React Router has been primarily used to build single-page applications (SPA), which load on the client side. By supporting RSC, it will be able to provide full-stack SSR (server-side rendering) apps. (Developer and educator Josh Comeau has a nice explanation of how RSC does this and how it differs from SSR.)

This week, the React Router team plans to release APIs to show how its support for RSC might work.

“We’re not just giving it to the framework. We’re actually giving it at this data mode so that lots of React Router users can use it,” he said. “You don’t have to be bought into our Vite framework. You don’t have to be bought into how we do file-based routing and all that crap. You can just use it in your data router and enable React Server Components through React Router, which is very exciting.”

There will also be templates to help people get started using React Server Components, he added. (As of publication, it was  a pull request, but he said it will soon be merged.)

Open Governance

Support for RSC isn’t the only new development for React Router. In May, Jackson announced the shift to an open governance model.

“React Router isn’t just mine and Ryan’s baby anymore. It is a mature OSS project with millions of dependents. We want everyone to have a say in how the project moves forward,” Jackson wrote on X. “To that end, we are introducing an open governance model for React Router. We are hopeful this will help the project continue to flourish and provide a stable foundation for anyone building on React.”
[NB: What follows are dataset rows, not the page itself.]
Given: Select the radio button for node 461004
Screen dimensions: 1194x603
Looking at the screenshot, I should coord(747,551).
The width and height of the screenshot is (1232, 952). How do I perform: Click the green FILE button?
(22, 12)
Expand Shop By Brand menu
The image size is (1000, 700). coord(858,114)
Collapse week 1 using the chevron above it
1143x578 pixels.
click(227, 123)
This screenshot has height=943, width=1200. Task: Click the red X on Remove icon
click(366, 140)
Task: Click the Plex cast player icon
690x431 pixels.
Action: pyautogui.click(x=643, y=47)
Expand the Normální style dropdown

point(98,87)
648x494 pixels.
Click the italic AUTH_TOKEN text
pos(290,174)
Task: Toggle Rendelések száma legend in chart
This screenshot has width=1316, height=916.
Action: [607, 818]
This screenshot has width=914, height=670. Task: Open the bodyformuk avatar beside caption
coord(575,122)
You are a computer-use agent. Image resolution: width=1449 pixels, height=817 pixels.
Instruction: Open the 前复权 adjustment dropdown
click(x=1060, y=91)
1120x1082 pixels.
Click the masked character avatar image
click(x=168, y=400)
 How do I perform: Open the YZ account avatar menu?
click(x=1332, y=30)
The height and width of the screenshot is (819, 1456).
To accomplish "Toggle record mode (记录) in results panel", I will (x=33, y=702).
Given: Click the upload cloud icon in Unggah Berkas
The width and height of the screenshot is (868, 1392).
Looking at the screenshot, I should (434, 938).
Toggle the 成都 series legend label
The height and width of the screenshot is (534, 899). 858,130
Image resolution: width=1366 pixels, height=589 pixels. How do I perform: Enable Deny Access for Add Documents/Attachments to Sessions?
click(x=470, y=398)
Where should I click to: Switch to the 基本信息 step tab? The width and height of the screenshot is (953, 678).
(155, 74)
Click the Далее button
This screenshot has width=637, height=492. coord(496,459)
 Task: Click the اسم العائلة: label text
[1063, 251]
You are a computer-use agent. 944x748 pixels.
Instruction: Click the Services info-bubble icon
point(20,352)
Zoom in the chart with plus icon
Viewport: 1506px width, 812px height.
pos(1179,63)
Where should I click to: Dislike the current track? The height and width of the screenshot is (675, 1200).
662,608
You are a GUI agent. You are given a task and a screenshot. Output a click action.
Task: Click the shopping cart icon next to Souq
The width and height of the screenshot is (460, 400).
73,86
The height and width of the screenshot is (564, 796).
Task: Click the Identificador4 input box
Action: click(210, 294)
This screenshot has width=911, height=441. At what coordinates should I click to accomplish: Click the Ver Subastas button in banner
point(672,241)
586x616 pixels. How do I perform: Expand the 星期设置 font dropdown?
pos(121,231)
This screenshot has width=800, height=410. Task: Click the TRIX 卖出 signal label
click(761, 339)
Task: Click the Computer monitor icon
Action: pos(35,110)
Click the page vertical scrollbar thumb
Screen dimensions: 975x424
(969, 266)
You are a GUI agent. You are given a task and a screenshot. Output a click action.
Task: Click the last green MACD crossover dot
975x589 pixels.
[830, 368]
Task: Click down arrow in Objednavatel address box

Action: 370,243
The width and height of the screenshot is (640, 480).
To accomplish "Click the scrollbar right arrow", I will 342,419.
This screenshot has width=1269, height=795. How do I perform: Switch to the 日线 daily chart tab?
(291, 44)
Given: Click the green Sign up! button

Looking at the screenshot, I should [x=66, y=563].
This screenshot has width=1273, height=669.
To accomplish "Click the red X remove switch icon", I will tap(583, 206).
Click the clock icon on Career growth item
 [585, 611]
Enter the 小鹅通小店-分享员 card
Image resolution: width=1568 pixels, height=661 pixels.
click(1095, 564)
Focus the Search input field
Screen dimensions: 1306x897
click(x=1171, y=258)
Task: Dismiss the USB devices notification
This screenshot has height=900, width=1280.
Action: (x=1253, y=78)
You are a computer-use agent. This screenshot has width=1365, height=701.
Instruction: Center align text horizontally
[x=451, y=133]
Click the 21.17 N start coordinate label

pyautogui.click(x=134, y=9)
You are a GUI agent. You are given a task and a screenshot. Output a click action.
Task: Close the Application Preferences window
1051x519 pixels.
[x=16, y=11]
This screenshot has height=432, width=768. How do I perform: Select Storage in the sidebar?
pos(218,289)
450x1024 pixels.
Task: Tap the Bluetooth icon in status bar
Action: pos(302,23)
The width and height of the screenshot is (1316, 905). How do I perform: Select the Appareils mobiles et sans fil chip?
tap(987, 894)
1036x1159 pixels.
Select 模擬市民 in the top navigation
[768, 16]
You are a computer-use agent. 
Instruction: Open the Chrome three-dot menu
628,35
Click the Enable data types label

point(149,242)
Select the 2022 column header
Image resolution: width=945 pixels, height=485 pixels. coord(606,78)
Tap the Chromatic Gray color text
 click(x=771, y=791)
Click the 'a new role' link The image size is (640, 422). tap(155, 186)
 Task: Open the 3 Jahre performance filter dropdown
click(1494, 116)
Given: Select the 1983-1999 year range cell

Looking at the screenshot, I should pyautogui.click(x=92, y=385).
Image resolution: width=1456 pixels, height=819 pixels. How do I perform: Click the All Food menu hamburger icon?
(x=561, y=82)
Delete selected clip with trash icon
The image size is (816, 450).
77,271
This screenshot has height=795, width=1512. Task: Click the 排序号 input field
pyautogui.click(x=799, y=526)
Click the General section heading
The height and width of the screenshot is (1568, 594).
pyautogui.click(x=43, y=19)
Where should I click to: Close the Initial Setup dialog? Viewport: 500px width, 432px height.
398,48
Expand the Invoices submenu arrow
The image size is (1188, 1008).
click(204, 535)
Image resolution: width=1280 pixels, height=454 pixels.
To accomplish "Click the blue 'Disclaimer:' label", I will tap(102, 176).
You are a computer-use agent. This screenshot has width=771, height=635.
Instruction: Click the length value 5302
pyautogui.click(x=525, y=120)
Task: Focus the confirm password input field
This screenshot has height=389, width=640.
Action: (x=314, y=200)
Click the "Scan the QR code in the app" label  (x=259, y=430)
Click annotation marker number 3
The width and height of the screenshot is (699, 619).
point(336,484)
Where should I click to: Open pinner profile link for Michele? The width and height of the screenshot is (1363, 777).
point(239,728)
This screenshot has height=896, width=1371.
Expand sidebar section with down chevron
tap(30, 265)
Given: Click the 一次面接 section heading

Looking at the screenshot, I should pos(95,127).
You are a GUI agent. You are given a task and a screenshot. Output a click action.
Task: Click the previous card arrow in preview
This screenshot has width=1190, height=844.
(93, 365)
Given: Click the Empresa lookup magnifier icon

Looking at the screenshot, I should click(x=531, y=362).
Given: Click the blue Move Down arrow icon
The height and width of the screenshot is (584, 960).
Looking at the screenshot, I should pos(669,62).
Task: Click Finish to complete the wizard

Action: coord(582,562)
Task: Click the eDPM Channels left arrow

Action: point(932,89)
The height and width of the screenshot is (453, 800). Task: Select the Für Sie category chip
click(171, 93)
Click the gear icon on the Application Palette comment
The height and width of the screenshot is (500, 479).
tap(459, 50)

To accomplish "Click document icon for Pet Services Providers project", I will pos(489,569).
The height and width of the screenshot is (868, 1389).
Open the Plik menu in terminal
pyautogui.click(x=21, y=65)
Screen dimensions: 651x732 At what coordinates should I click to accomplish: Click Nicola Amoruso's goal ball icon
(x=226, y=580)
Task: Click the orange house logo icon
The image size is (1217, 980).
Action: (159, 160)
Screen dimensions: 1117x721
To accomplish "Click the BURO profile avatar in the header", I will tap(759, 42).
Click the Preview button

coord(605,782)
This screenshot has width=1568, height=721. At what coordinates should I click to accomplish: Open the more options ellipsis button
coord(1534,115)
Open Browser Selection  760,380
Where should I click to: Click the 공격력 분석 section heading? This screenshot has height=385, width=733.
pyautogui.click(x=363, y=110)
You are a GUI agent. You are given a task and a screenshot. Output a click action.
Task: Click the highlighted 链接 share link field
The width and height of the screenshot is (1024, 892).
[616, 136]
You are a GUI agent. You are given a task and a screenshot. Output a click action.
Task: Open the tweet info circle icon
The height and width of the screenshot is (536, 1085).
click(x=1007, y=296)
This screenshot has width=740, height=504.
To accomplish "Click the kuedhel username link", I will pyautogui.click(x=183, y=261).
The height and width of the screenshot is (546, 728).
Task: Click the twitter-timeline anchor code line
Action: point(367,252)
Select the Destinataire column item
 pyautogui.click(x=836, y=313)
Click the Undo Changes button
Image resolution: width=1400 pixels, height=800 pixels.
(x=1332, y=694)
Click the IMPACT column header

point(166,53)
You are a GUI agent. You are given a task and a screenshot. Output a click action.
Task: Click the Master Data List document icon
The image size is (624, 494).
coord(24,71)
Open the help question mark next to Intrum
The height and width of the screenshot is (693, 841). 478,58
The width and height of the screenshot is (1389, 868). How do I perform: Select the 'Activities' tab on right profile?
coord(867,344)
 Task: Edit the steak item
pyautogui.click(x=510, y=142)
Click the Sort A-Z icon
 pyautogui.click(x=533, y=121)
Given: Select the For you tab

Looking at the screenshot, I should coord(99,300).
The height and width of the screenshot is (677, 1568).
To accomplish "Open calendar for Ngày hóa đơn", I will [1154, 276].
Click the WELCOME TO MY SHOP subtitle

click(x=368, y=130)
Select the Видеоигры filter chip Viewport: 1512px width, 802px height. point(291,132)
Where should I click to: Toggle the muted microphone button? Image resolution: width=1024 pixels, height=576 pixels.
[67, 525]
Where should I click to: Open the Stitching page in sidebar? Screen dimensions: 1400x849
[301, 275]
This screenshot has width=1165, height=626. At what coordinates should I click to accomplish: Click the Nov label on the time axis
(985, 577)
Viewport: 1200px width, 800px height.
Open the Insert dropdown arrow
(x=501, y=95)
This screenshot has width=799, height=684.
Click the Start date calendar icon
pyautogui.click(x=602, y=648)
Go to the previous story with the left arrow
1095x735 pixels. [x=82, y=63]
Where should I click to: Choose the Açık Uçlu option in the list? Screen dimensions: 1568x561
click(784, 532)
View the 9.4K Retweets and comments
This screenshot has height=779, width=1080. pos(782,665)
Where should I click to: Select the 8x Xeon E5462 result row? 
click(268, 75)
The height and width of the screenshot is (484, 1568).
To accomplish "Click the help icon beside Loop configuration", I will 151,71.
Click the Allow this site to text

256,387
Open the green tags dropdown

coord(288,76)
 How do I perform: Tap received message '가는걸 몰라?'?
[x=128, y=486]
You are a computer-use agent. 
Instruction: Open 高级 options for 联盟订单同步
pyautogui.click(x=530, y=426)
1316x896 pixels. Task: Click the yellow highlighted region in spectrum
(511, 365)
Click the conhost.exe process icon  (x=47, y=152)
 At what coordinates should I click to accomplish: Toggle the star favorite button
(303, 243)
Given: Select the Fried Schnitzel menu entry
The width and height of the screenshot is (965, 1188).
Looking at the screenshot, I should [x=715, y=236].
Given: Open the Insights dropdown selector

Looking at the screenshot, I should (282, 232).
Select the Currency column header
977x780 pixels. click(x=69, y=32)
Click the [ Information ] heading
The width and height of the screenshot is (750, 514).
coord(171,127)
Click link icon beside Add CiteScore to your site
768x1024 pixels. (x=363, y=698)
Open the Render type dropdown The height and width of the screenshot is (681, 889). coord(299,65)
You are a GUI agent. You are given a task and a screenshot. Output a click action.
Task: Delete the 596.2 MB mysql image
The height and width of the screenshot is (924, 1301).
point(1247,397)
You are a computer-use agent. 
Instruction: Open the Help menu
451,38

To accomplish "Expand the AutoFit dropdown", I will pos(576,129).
The five-person steering committee are all from the Remix team — for now — and it includes Lybrand. He and developer Matt Brophy, another member of the steering committee, wrote that the team wants more feedback and contributions from the wider React Router community.

“These changes to how React Router is developed are only a slight tweak to how we’ve been working for years, and will ensure React Router continues evolving for years to come,” Lybrand and Brophy wrote.